Com’è la tua giornata a Parigi?
“In una scuola le giornate possono essere molto diverse tra loro. Generalmente vado a scuola verso le 6.30 e lavoro fino alle 20.00. Covid permettendo. Oltre alle lezioni pratiche, teoriche e agli esami con gli studenti regolari, c’è una moltitudine di altre cose da fare. Sviluppare ricette per nuovi programmi (gluten free, intolleranze etc.), lavorare su dei testi per addetti al settore. Altre volte capita di dover andare all’estero: fare delle dimostrazioni in altre scuole o in fiere gastronomiche. Ogni qualvolta ho del tempo libero ne approfitto per provare nuove tecniche e ricette. Corsi e stage di perfezionamento in altri istituti fanno parte del lavoro”.

Ti manca la Valtellina?
“Quasi 13 anni fa, quando ho deciso di partire, ero contento. Più di una volta sono stato sul punto di stabilirmi all’estero e comprare casa.
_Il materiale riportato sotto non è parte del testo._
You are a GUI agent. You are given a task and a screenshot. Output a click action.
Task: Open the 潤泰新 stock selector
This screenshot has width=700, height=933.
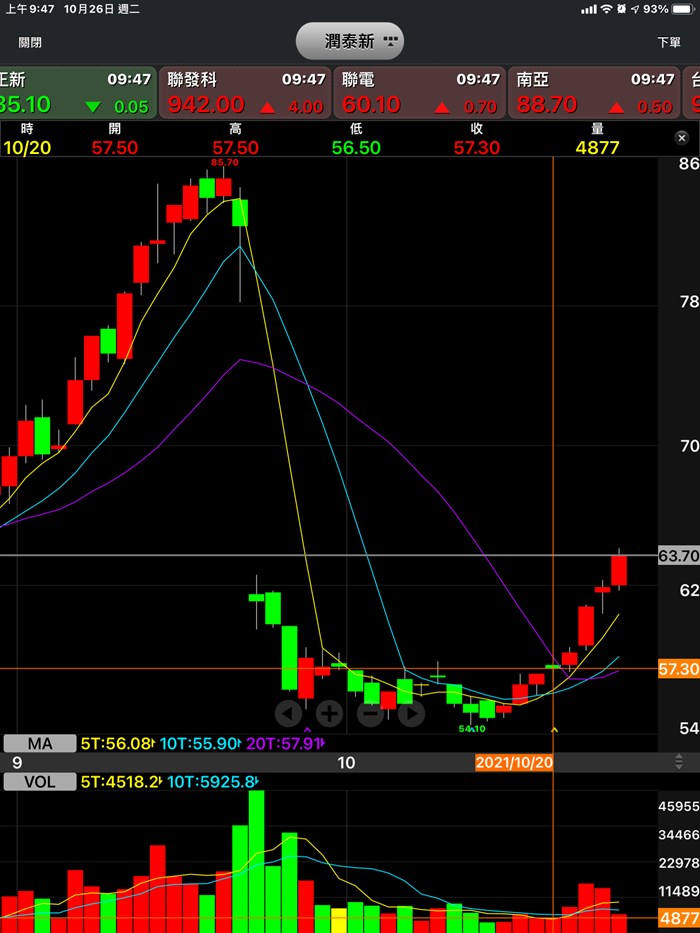tap(349, 42)
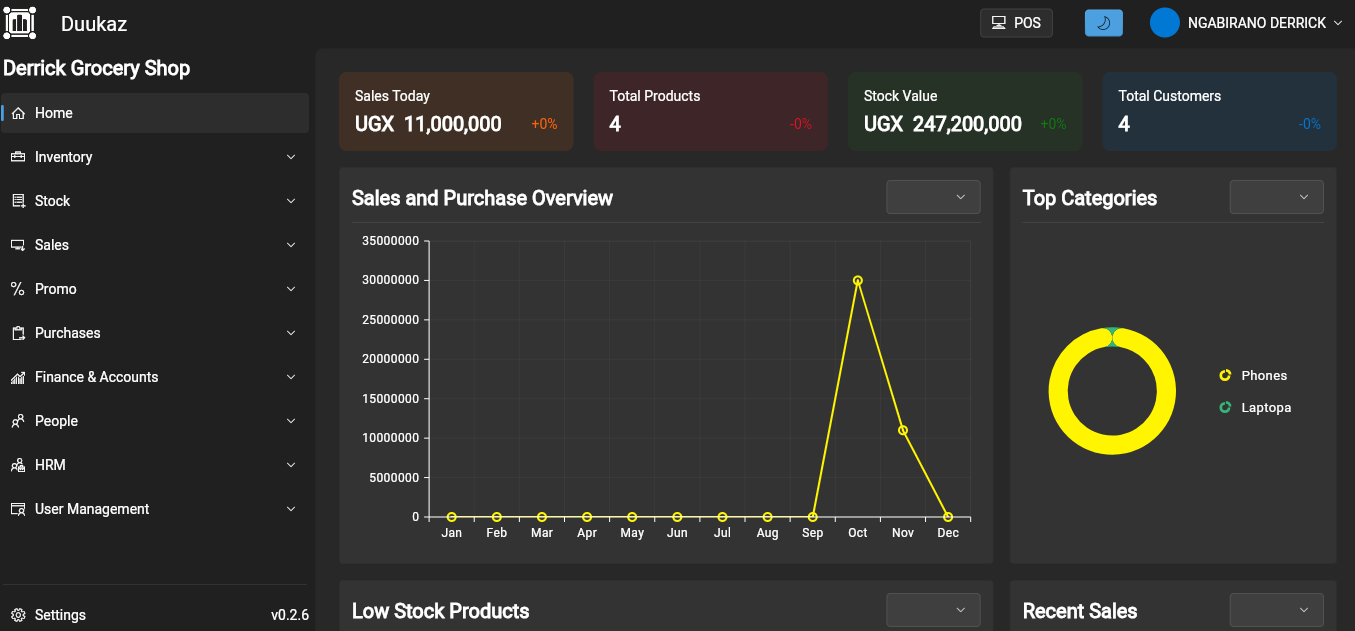Select the Promo percent icon
This screenshot has width=1355, height=631.
17,289
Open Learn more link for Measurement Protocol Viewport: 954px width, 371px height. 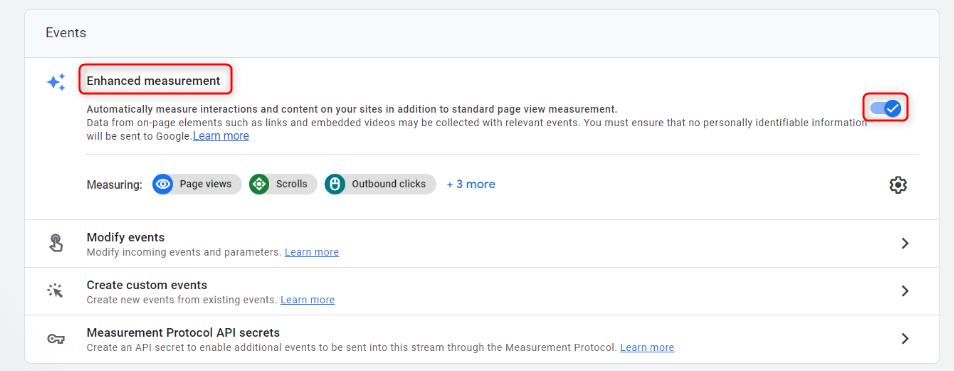point(647,348)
Ma non l’ho mai fatto. Cerco di tornare almeno una volta all’anno. Ogni volta è sempre più difficile ripartire. Sì”.

Torneresti per lavorare qui in Valle?
“Ogni anno dico che torno. Mi piacerebbe molto: per ragioni personali e anche lavorative. Ritengo che nella montagna e nei suoi prodotti ci sia un enorme potenziale non sfruttato e penso che in Valtellina andrebbero valorizzate le eccellenze in un’ottica più qualitativa che quantitativa”.

Qual è la tua specialità?
“Amo la pasticceria perché è talmente varia che non diventa mai ripetitiva. Non ho una specialità ma mi piace specializzarmi in tutto quello che faccio per coglierne l’essenza e poter ottenere il prodotto migliore. Ho un debole per i classici. St. Honoré”.

In quale nazione ti sei trovato meglio?
“Mi sono trovato bene ovunque. Professionalmente devo molto alla Francia, che è a mio avviso il paese con il quale abbiamo più affinità e dove è più semplice abitare. Ogni posto mi ha segnato in modo diverso e ogni volta è stato difficile andarmene”.

Il tuo consiglio ai giovani italiani è di andarsene?
“Il mio consiglio è provare. Non è facile stare lontani da casa ma, una volta trovato il coraggio di partire, si possono vivere delle esperienze in grado di farci crescere non solo professionalmente. A volte andarsene ci permette di apprezzare e rispettare meglio quello che abbiamo a casa nostra”.